Historias Australianas: cultura, educação e esporte no outro lado do mundo

Por Jorge Knijnik

Mais um livro !!! Auto-promoção! Olha, na verdade fiquei em duvida sobre publicar uma ‘auto-resenha’ sobre o meu ultimo livro. Entretanto, desde que assumi o posto avançado de correspondente na Oceania do Historia(s) do Sport, eu escrevi um bocado sobre este assunto aqui… o que acabou me fornecendo uma inspiração danada de boa para escrever o “Historias Australianas”. Assim, fica aqui a introdução do livro, com um convite para a leitura do mesmo – ou pelo menos, a ultima parte, onde trato apenas de esporte e esporte – ou de algumas maluquices que aqui na Oceania sao chamadas de esporte!

Austrália: modos de usar e de viver

Este livro é um recurso essencial para todo e qualquer brasileiro e brasileira que pretenda imigrar para a Austrália, quando as fronteiras se abrirem após a pandemia do novo Coronavírus. Neste novo contexto, tanto os empreendedores quanto os diversos níveis do governo Australiano (estaduais e federais) estarão buscando pessoas qualificadas, que conheçam a cultura do país para o qual pretendem imigrar, seja temporária ou permanentemente. Assim, escrevi o livro  tendo em mente os diversos brasileiros e brasileiras que irão  se aventurar por este maravilhoso país-continente nos próximos anos: do estudante que pretende passar uma temporada por aqui para aprimorar o seu inglês, passando por aquela jovem que deseja se aperfeiçoar na sua profissão, por meio de um estágio profissional ou de um curso de especialização ou pós-graduação; e também pelo turista que gostaria de conhecer mais profundamente a cultura Australiana, até chegar naquele casal que pretende construir uma vida no exterior e considera a Austrália um lugar ideal para criar a sua família. Cada capítulo do livro irá ajudar os leitores a entender, de modo aprofundado, diversos aspectos da vida cotidiana aqui, observados por alguém que trabalha e cria a família na Austrália há mais de uma década, viveu todas as transformações do país neste período e entende tanto o ‘jeitão Australiano’ quanto a ‘cabeça’ brasileira. 
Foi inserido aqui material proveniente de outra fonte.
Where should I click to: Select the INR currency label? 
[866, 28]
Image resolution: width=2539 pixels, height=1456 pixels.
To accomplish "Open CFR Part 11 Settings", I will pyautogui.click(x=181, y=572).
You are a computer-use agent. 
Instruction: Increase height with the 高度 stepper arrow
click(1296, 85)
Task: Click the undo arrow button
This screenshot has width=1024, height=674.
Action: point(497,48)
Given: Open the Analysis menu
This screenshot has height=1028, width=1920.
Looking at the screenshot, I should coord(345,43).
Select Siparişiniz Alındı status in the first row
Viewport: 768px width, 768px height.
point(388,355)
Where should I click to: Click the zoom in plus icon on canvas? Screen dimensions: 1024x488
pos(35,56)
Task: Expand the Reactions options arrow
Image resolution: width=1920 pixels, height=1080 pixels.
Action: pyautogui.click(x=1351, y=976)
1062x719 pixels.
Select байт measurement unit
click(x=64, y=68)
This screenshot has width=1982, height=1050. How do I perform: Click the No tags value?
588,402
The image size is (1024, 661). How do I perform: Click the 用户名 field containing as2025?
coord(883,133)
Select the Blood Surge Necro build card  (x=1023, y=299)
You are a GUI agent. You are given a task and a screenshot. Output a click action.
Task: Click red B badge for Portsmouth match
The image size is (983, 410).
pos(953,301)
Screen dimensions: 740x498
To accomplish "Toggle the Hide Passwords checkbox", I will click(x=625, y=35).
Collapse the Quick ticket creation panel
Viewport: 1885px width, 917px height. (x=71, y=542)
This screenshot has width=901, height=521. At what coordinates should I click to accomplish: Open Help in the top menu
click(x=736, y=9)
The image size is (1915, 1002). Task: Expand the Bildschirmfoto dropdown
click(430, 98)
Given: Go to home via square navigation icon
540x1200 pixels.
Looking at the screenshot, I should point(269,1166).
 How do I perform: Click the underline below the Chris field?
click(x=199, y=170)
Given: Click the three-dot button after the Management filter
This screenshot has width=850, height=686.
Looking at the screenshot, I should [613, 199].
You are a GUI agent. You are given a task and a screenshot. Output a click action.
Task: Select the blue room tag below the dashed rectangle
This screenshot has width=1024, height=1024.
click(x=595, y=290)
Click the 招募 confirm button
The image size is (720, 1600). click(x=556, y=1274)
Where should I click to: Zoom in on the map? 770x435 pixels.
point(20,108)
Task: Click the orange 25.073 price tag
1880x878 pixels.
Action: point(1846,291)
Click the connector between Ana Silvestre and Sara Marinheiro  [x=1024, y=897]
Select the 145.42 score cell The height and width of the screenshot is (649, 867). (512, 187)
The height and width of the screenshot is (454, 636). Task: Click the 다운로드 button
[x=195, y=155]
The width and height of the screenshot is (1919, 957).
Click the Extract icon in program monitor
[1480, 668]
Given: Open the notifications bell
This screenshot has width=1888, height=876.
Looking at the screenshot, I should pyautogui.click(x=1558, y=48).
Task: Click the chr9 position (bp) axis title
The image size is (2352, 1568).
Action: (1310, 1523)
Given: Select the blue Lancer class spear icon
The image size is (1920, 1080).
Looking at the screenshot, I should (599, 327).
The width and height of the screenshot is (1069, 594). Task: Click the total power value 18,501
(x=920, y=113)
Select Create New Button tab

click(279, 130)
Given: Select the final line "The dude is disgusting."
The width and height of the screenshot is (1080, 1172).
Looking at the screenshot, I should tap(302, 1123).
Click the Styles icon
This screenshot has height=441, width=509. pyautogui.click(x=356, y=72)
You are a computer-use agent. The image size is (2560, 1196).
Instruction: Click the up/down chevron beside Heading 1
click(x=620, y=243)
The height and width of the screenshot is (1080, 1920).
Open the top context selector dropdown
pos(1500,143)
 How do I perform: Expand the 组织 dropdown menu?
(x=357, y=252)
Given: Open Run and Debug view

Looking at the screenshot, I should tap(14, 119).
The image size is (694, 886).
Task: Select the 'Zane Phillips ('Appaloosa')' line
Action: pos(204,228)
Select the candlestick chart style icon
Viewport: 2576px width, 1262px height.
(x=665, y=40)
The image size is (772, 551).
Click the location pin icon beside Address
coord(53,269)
Eu moro na Austrália desde 2009, trabalhando na Faculdade de Educação da Western Sydney University. Mesmo após todo este tempo, não há semana em que eu não receba várias mensagens de antigos alunos e colegas brasileiros, com questões especificas sobre as universidades, e também perguntas gerais sobre a vida Australiana. Impressionados pelas imagens e pequenas informações que recebem da Austrália, pelo ‘clima tropical’, pelas praias Australianas, pelo sucesso no esporte que as campanhas olímpicas Australianas inspiram, meus amigos querem vir para cá. Afinal, quem não deseja se aventurar ‘do outro lado do mundo’? Ainda mais na Austrália, um país que segue atraindo muitos brasileiros ultimamente, devido a sua fama de ter uma juventude bonita, descolada, com grandes festas …. Uma natureza linda, com muito esporte de praia. ‘O Brasil que deu certo’ muitos pensam… Um país que conseguiu controlar a COVID-19. Se todo estudante ou profissional brasileiros desejam e necessitam aprender e aperfeiçoar seu inglês, um contingente cada vez maior prefere vir a um lugar com um clima tropical ao invés de ‘congelar’ na América do Norte ou na Europa.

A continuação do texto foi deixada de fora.